Implementation Strategy: Back-casting and Road-mapping
The transition to Vision 2077 is not viewed as a linear progression but as a ‘Back-casting’ exercise—defining the ideal 2077 state and working backward to the present.
| Phase | Timeline | Key Strategic Actions |
| Foundation | 2023–2029 | Overcoming neoclassical challenges; initiating the IIUM School of Economics; adopting new social narratives. |
| Transition | 2030–2050 | Internalizing Islamic values and frameworks; economic agents begin causing systemic change. |
| Realization | 2051–2077 | Full integration of Islamic value systems with social values; achieving socioeconomic justice. |
Conclusion
Vision 2077 is an ambitious intellectual project that successfully identifies the ontological and epistemological shortcomings of modern economic policy. By utilizing Futures Thinking, it avoids the trap of forecasting the past and instead empowers policymakers to design a future rooted in the Maqasid al-Shariah (objectives of Islamic law). However, the path forward requires significant institutional buy-in. The symposium outlined several immediate next steps:
- Engaging external stakeholders, including government ministers and policymakers.
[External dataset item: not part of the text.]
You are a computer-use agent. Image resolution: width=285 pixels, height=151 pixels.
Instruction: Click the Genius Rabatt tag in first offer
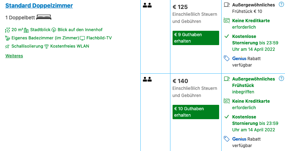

- Collaborating with global partners like the Maqasid Institute (USA) for deeper financial perspectives.
- Developing formal position papers and a comprehensive roadmap.
The ultimate success of Vision 2077 depends on its ability to move from an academic ‘Educational Curriculum Development Strategy’ into a functional national policy framework that can withstand the push-pull factors of a globalized economy.